**TEXT PROVIDED:**
+ + + +
In Eluding Darkness, author Raguel Charles reveals some of the island's secrets. Growing up in Haiti, Raguel was quite familiar with voodoo. He was taught to not pick up objects left in the street, to not give a stranger the correct time of day, and to never trust anyone.

But Raguel's journey through Darkness became one of victory. Through a voyage fraught with the ups and downs of moving to the US, learning how to responsibly provide for himself, and living through the agonizing deaths of several family members and friends, Raguel learned the life-giving secret of true power and joy. And, within Eluding Darkness, he shares that secret with you.

Sample Chapter

When I was fourteen years old I owned a shirt that read, “You’ve come a long way, baby.” It was one of my favorite shirts and it spoke volumes about my life. A former crush of mine from the seventh grade, reading the statement on it, posed the question, “Where did you come from?” Before I could answer, she guessed my hometown, Gonaives. Then she said, “That’s not very far.”

“Farther than that,” I answered. She sighed before walking away. Her sigh implied that we weren’t on the same page. The truth is, she had no idea where I had come from. It wasn’t a physical place that could be found in any country in this world, yet it was here in this very world that I traveled that long path. For me, the implication of the statement on that shirt was the descriptive nature of the spiritual path I had traveled. It’s a path traveled by many, yet unique to each. It’s a dimension that separates Darkness from Light.

I was born in a small town in Haiti called Bwa Deyor on July 14, 1972—a fact that I have denied quite often. I think if you were to visit this town today, you’d understand my reason for that. I am the last of the three children of my parents. My dad had another five children, each from a different mother. Yes, you are right—he was a very busy man.
+ + + +
**AIM:** Could you write out the Eluding Darkness passage above word for word, starting with "In Eluding Darkness, author" and going on through "secret with you."?

**SUPPLIED MATERIAL:**
+ + + +
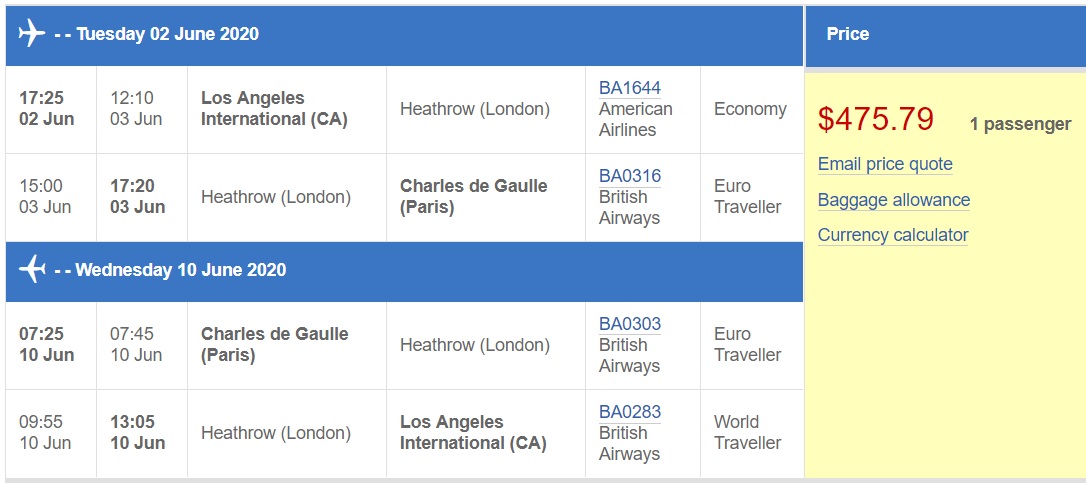This screenshot has height=483, width=1086.
Task: Click the World Traveller cabin class cell
Action: pos(747,432)
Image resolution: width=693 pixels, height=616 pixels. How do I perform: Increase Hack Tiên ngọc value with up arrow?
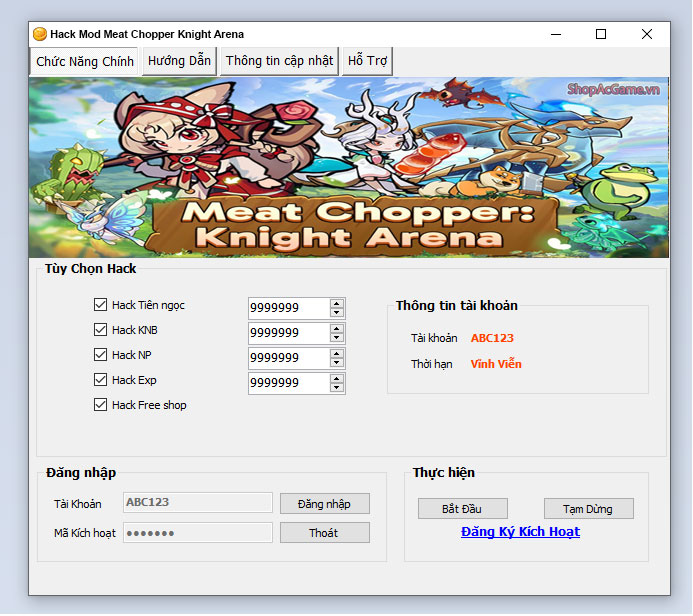click(x=337, y=303)
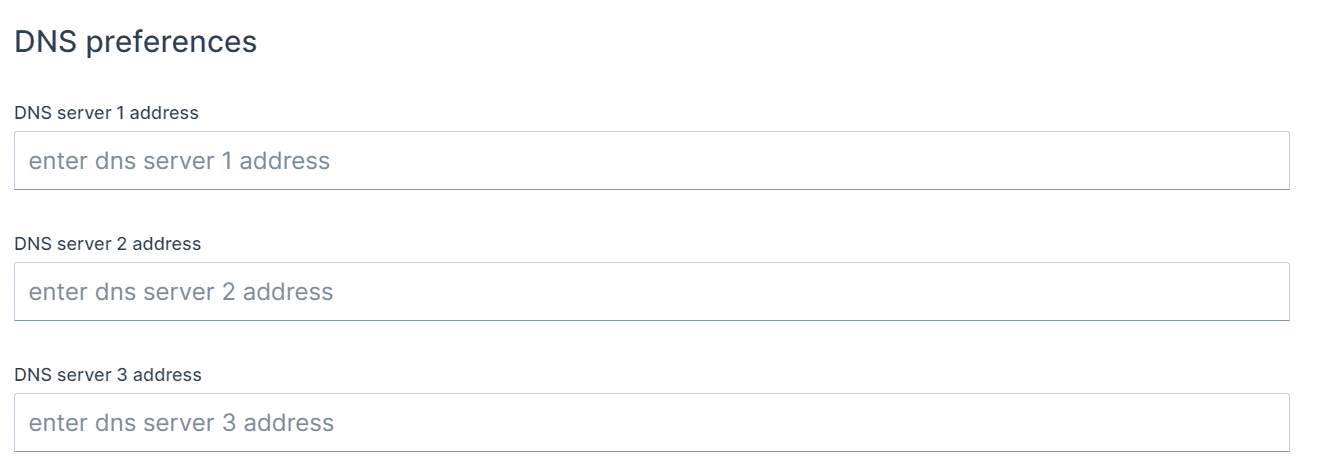Click the 'DNS server 3 address' label

point(107,375)
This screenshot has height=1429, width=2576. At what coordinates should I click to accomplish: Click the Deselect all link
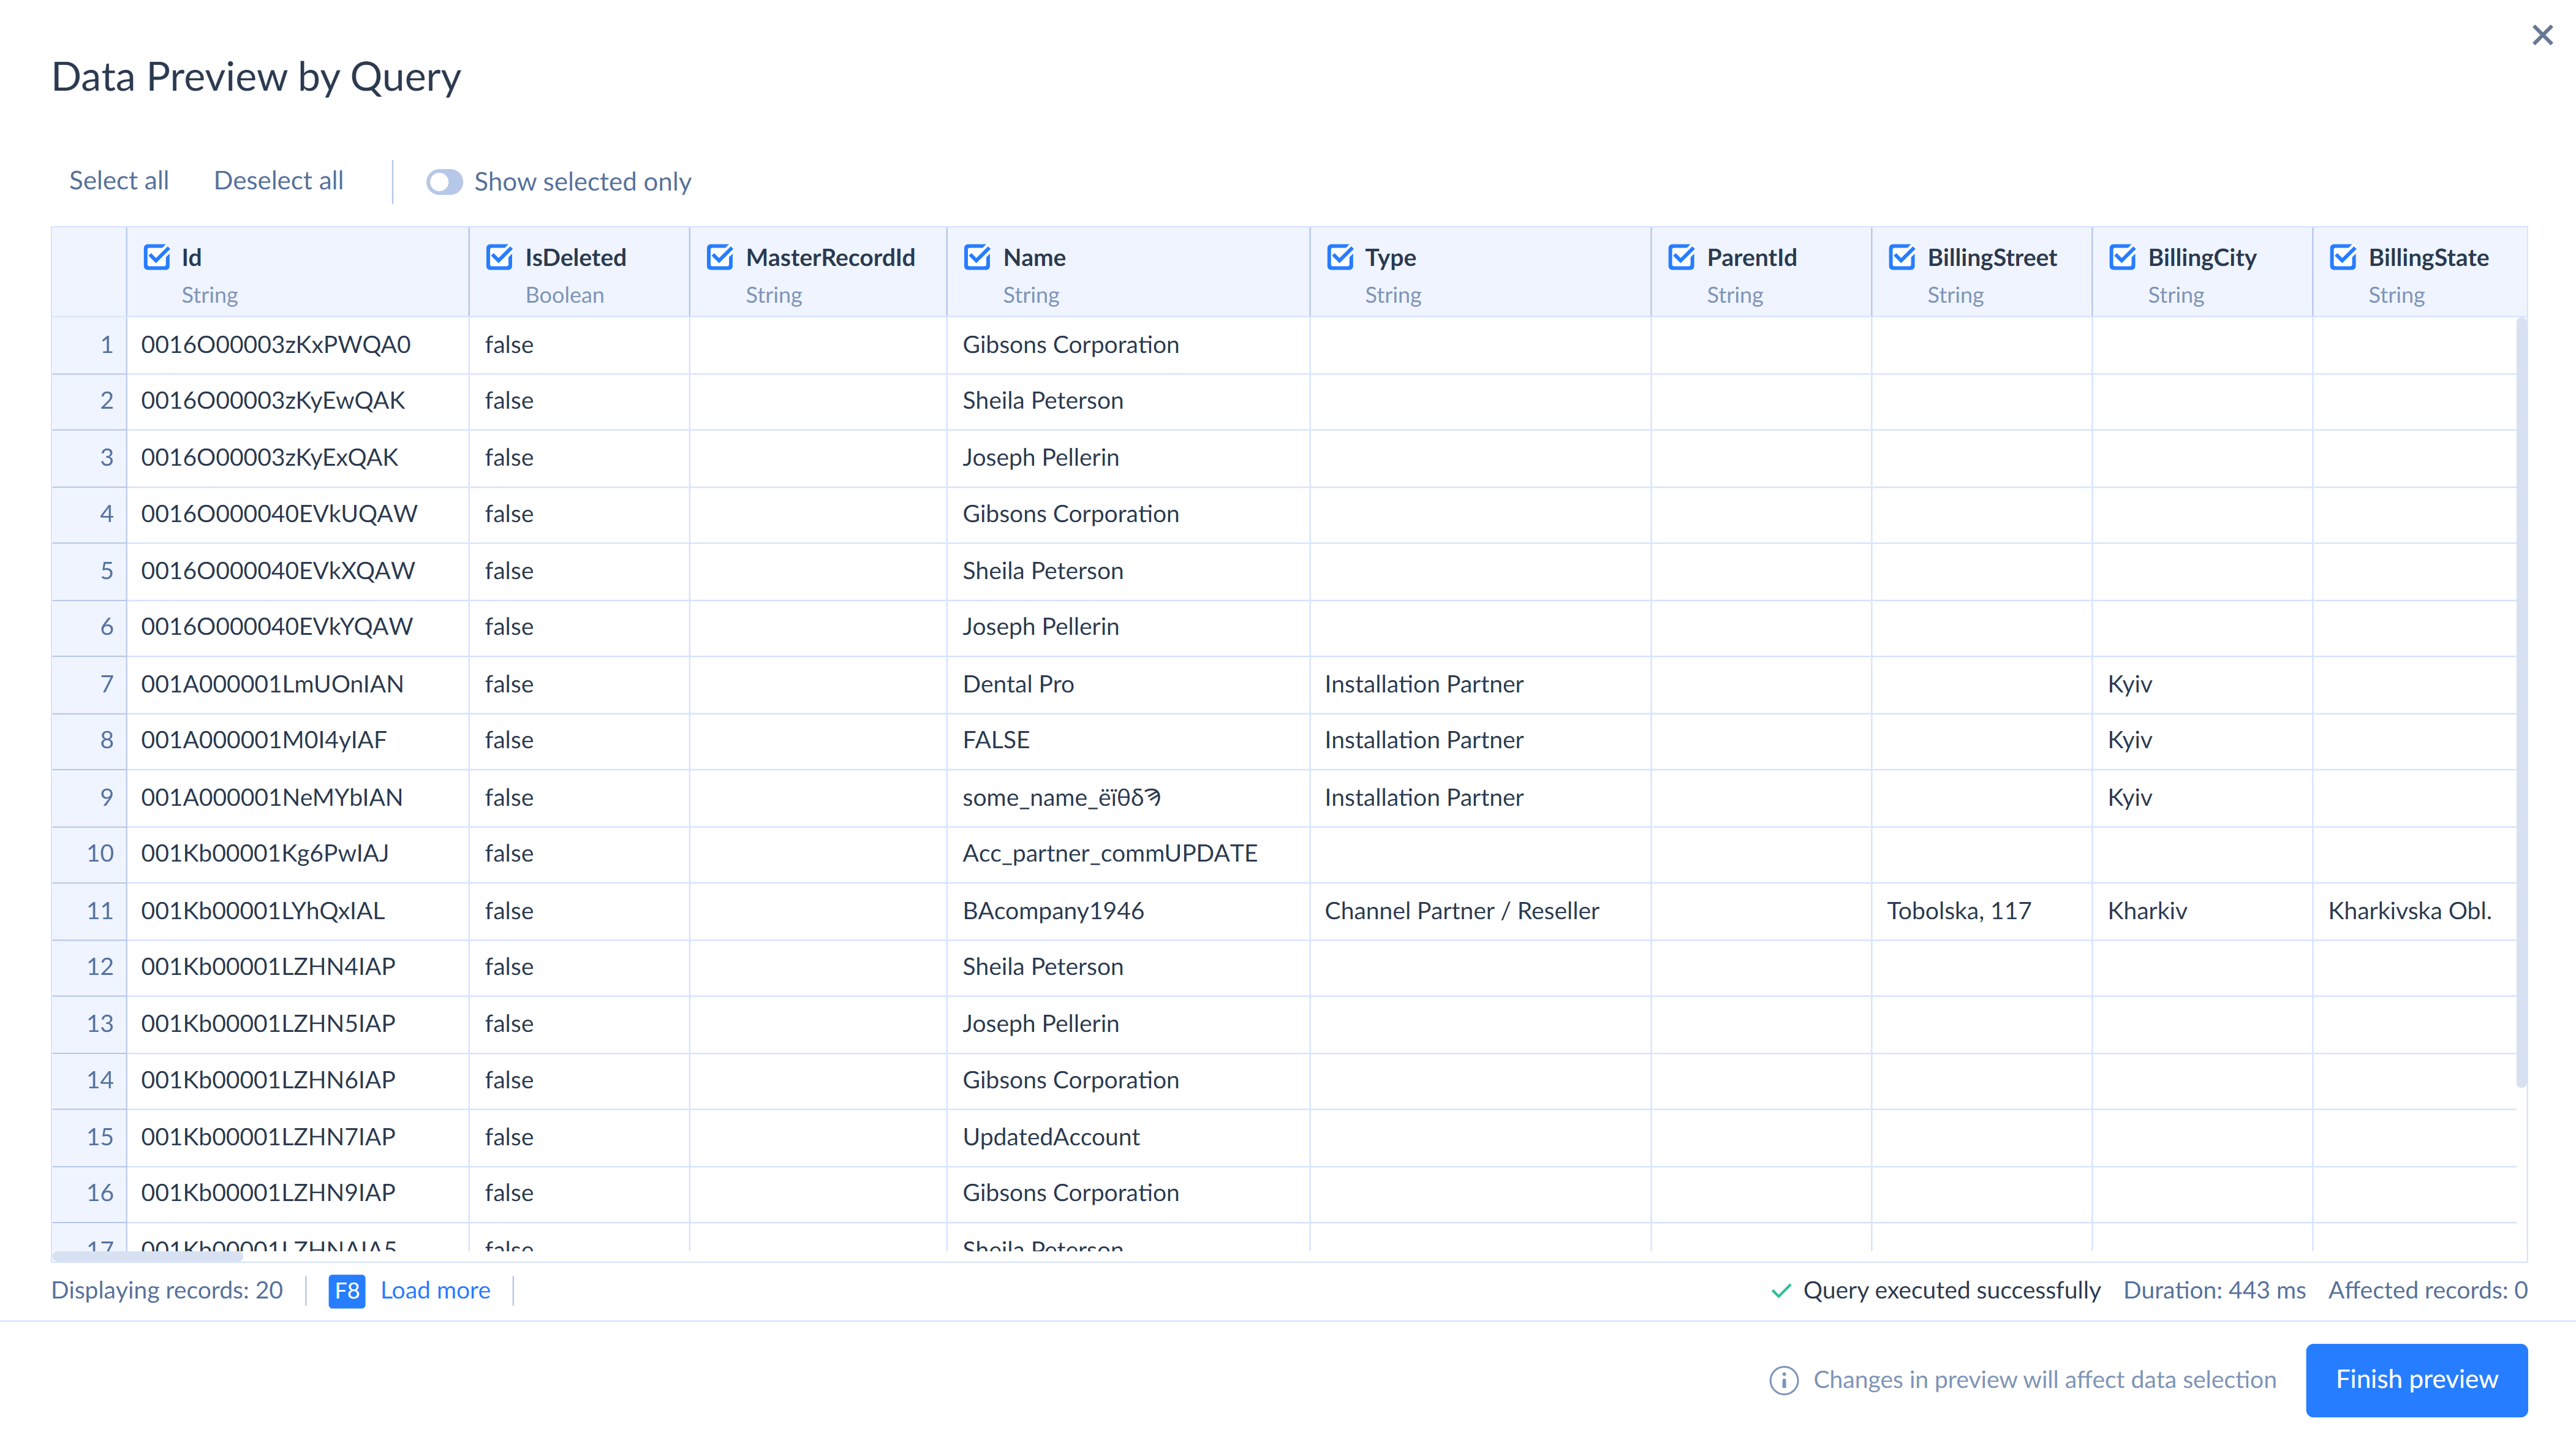pyautogui.click(x=279, y=181)
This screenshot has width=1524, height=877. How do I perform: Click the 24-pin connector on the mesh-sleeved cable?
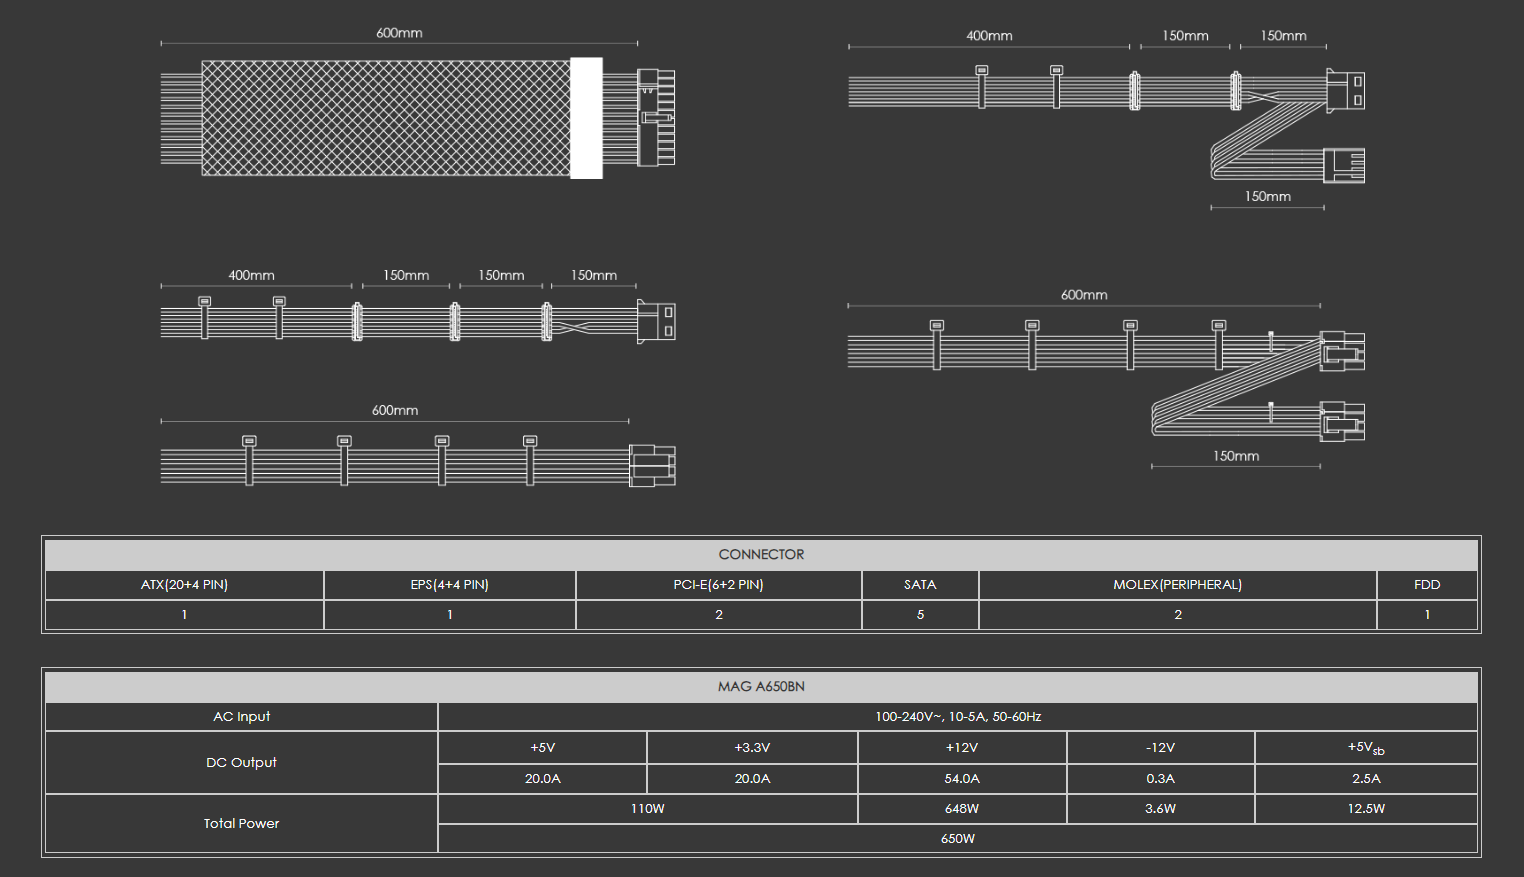pyautogui.click(x=655, y=117)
+ + + +
**SOLUTION:**
In Eluding Darkness, author Raguel Charles reveals some of the island's secrets. Growing up in Haiti, Raguel was quite familiar with voodoo. He was taught to not pick up objects left in the street, to not give a stranger the correct time of day, and to never trust anyone.

But Raguel's journey through Darkness became one of victory. Through a voyage fraught with the ups and downs of moving to the US, learning how to responsibly provide for himself, and living through the agonizing deaths of several family members and friends, Raguel learned the life-giving secret of true power and joy. And, within Eluding Darkness, he shares that secret with you.